Data to use
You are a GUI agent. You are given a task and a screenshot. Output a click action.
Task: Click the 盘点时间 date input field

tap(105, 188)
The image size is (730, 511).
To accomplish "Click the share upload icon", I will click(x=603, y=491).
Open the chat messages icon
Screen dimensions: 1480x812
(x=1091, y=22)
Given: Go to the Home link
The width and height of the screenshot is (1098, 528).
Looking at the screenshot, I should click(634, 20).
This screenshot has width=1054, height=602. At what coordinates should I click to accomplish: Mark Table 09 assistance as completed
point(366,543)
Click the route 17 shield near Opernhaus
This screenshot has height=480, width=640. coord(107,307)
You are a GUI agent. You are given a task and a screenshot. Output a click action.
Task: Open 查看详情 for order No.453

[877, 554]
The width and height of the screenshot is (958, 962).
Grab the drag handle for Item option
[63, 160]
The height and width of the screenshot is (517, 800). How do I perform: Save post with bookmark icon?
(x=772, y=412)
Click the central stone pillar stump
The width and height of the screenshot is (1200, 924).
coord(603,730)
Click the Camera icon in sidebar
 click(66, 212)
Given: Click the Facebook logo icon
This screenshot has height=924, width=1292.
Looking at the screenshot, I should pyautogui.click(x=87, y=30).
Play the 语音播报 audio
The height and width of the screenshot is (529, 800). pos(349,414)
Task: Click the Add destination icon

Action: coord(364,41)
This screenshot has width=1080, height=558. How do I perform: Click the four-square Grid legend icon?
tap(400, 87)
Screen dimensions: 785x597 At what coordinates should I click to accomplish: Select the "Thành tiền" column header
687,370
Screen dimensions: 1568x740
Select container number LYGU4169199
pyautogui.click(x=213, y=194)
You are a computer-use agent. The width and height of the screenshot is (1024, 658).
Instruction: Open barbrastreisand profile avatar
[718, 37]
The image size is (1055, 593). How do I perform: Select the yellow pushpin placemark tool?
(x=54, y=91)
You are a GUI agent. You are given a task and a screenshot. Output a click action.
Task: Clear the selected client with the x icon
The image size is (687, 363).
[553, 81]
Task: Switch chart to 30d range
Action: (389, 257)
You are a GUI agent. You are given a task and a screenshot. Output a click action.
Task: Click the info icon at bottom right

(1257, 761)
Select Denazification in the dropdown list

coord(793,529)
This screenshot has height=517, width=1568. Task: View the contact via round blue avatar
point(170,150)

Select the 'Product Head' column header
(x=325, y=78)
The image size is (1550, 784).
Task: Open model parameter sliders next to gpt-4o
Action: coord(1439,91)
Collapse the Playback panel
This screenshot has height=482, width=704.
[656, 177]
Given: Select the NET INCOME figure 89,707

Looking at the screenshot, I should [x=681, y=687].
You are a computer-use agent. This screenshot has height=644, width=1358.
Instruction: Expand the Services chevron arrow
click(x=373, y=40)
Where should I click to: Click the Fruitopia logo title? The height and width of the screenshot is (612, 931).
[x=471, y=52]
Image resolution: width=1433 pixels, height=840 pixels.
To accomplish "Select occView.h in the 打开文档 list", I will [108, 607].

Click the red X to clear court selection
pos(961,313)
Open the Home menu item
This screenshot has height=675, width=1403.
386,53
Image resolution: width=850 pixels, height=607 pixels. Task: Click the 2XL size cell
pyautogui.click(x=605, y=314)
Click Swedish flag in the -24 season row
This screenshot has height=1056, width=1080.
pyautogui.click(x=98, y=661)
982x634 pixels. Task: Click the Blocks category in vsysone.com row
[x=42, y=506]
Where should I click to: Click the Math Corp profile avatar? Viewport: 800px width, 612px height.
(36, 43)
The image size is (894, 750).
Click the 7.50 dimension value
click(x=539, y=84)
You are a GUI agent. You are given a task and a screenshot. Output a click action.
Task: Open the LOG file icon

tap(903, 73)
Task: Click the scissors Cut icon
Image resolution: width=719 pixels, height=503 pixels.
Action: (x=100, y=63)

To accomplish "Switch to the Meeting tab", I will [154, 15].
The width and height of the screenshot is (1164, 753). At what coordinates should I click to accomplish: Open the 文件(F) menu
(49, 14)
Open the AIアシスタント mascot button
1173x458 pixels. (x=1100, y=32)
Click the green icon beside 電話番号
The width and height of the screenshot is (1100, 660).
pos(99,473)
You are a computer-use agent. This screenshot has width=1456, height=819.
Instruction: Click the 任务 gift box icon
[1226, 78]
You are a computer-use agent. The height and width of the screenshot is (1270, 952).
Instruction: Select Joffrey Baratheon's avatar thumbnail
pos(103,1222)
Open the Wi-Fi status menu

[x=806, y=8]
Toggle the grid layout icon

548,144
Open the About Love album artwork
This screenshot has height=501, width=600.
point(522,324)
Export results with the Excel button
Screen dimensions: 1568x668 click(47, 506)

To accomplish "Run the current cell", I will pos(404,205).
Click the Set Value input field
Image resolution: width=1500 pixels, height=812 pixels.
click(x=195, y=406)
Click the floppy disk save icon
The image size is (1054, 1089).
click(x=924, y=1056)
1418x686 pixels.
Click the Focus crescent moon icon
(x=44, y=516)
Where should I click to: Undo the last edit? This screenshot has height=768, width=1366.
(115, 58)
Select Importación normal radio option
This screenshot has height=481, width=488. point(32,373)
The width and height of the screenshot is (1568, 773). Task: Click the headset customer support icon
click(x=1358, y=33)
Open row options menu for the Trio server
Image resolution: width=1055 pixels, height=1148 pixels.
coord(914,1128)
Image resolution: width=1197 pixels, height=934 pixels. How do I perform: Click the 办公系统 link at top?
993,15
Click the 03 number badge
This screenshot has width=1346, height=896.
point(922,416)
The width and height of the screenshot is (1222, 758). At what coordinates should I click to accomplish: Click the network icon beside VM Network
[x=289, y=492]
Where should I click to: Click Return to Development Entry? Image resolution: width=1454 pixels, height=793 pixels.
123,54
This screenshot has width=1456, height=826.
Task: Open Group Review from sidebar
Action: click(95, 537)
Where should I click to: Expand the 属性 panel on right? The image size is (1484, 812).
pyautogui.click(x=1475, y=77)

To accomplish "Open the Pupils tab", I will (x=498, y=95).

Required work
Rewrite the rows above as a numbered list, leaving out the blank lines.

Exercise output
1. You are a GUI agent. You are given a task and a screenshot. Output a click action.
2. Task: Click the 盘点时间 date input field
3. tap(105, 188)
4. The image size is (730, 511).
5. To accomplish "Click the share upload icon", I will click(x=603, y=491).
6. Open the chat messages icon
7. Screen dimensions: 1480x812
8. (x=1091, y=22)
9. Given: Go to the Home link
10. The width and height of the screenshot is (1098, 528).
11. Looking at the screenshot, I should click(634, 20).
12. This screenshot has width=1054, height=602. At what coordinates should I click to accomplish: Mark Table 09 assistance as completed
13. point(366,543)
14. Click the route 17 shield near Opernhaus
15. This screenshot has height=480, width=640. coord(107,307)
16. You are a GUI agent. You are given a task and a screenshot. Output a click action.
17. Task: Open 查看详情 for order No.453
18. [877, 554]
19. The width and height of the screenshot is (958, 962).
20. Grab the drag handle for Item option
21. [63, 160]
22. The height and width of the screenshot is (517, 800). How do I perform: Save post with bookmark icon?
23. (x=772, y=412)
24. Click the central stone pillar stump
25. The width and height of the screenshot is (1200, 924).
26. coord(603,730)
27. Click the Camera icon in sidebar
28.  click(66, 212)
29. Given: Click the Facebook logo icon
30. This screenshot has height=924, width=1292.
31. Looking at the screenshot, I should pyautogui.click(x=87, y=30).
32. Play the 语音播报 audio
33. The height and width of the screenshot is (529, 800). pos(349,414)
34. Task: Click the Add destination icon
35. Action: coord(364,41)
36. This screenshot has width=1080, height=558. How do I perform: Click the four-square Grid legend icon?
37. tap(400, 87)
38. Screen dimensions: 785x597 At what coordinates should I click to accomplish: Select the "Thành tiền" column header
39. 687,370
40. Screen dimensions: 1568x740
41. Select container number LYGU4169199
42. pyautogui.click(x=213, y=194)
43. You are a computer-use agent. The width and height of the screenshot is (1024, 658).
44. Instruction: Open barbrastreisand profile avatar
45. [718, 37]
46. The image size is (1055, 593). How do I perform: Select the yellow pushpin placemark tool?
47. (x=54, y=91)
48. You are a GUI agent. You are given a task and a screenshot. Output a click action.
49. Task: Clear the selected client with the x icon
50. The image size is (687, 363).
51. [553, 81]
52. Task: Switch chart to 30d range
53. Action: (389, 257)
54. You are a GUI agent. You are given a task and a screenshot. Output a click action.
55. Task: Click the info icon at bottom right
56. (1257, 761)
57. Select Denazification in the dropdown list
58. coord(793,529)
59. This screenshot has height=517, width=1568. Task: View the contact via round blue avatar
60. point(170,150)
61. Select the 'Product Head' column header
62. (x=325, y=78)
63. The image size is (1550, 784).
64. Task: Open model parameter sliders next to gpt-4o
65. Action: coord(1439,91)
66. Collapse the Playback panel
67. This screenshot has height=482, width=704.
68. [656, 177]
69. Given: Select the NET INCOME figure 89,707
70. Looking at the screenshot, I should [x=681, y=687].
71. You are a computer-use agent. This screenshot has height=644, width=1358.
72. Instruction: Expand the Services chevron arrow
73. click(x=373, y=40)
74. Where should I click to: Click the Fruitopia logo title? The height and width of the screenshot is (612, 931).
75. [x=471, y=52]
76. Image resolution: width=1433 pixels, height=840 pixels.
77. To accomplish "Select occView.h in the 打开文档 list", I will [108, 607].
78. Click the red X to clear court selection
79. pos(961,313)
80. Open the Home menu item
81. This screenshot has height=675, width=1403.
82. 386,53
83. Image resolution: width=850 pixels, height=607 pixels. Task: Click the 2XL size cell
84. pyautogui.click(x=605, y=314)
85. Click Swedish flag in the -24 season row
86. This screenshot has height=1056, width=1080.
87. pyautogui.click(x=98, y=661)
88. 982x634 pixels. Task: Click the Blocks category in vsysone.com row
89. [x=42, y=506]
90. Where should I click to: Click the Math Corp profile avatar? Viewport: 800px width, 612px height.
91. (36, 43)
92. The image size is (894, 750).
93. Click the 7.50 dimension value
94. click(x=539, y=84)
95. You are a GUI agent. You are given a task and a screenshot. Output a click action.
96. Task: Open the LOG file icon
97. tap(903, 73)
98. Task: Click the scissors Cut icon
99. Image resolution: width=719 pixels, height=503 pixels.
100. Action: (x=100, y=63)
101. To accomplish "Switch to the Meeting tab", I will [154, 15].
102. The width and height of the screenshot is (1164, 753). At what coordinates should I click to accomplish: Open the 文件(F) menu
103. (49, 14)
104. Open the AIアシスタント mascot button
105. 1173x458 pixels. (x=1100, y=32)
106. Click the green icon beside 電話番号
107. The width and height of the screenshot is (1100, 660).
108. pos(99,473)
109. You are a computer-use agent. This screenshot has width=1456, height=819.
110. Instruction: Click the 任务 gift box icon
111. [1226, 78]
112. You are a computer-use agent. The height and width of the screenshot is (1270, 952).
113. Instruction: Select Joffrey Baratheon's avatar thumbnail
114. pos(103,1222)
115. Open the Wi-Fi status menu
116. [x=806, y=8]
117. Toggle the grid layout icon
118. 548,144
119. Open the About Love album artwork
120. This screenshot has height=501, width=600.
121. point(522,324)
122. Export results with the Excel button
123. Screen dimensions: 1568x668 click(47, 506)
124. To accomplish "Run the current cell", I will pos(404,205).
125. Click the Set Value input field
126. Image resolution: width=1500 pixels, height=812 pixels.
127. click(x=195, y=406)
128. Click the floppy disk save icon
129. The image size is (1054, 1089).
130. click(x=924, y=1056)
131. 1418x686 pixels.
132. Click the Focus crescent moon icon
133. (x=44, y=516)
134. Where should I click to: Undo the last edit? This screenshot has height=768, width=1366.
135. (115, 58)
136. Select Importación normal radio option
137. This screenshot has height=481, width=488. point(32,373)
138. The width and height of the screenshot is (1568, 773). Task: Click the headset customer support icon
139. click(x=1358, y=33)
140. Open row options menu for the Trio server
141. Image resolution: width=1055 pixels, height=1148 pixels.
142. coord(914,1128)
143. Image resolution: width=1197 pixels, height=934 pixels. How do I perform: Click the 办公系统 link at top?
144. 993,15
145. Click the 03 number badge
146. This screenshot has width=1346, height=896.
147. point(922,416)
148. The width and height of the screenshot is (1222, 758). At what coordinates should I click to accomplish: Click the network icon beside VM Network
149. [x=289, y=492]
150. Where should I click to: Click Return to Development Entry? Image resolution: width=1454 pixels, height=793 pixels.
151. 123,54
152. This screenshot has width=1456, height=826.
153. Task: Open Group Review from sidebar
154. Action: click(95, 537)
155. Where should I click to: Expand the 属性 panel on right? The image size is (1484, 812).
156. pyautogui.click(x=1475, y=77)
157. To accomplish "Open the Pupils tab", I will (x=498, y=95).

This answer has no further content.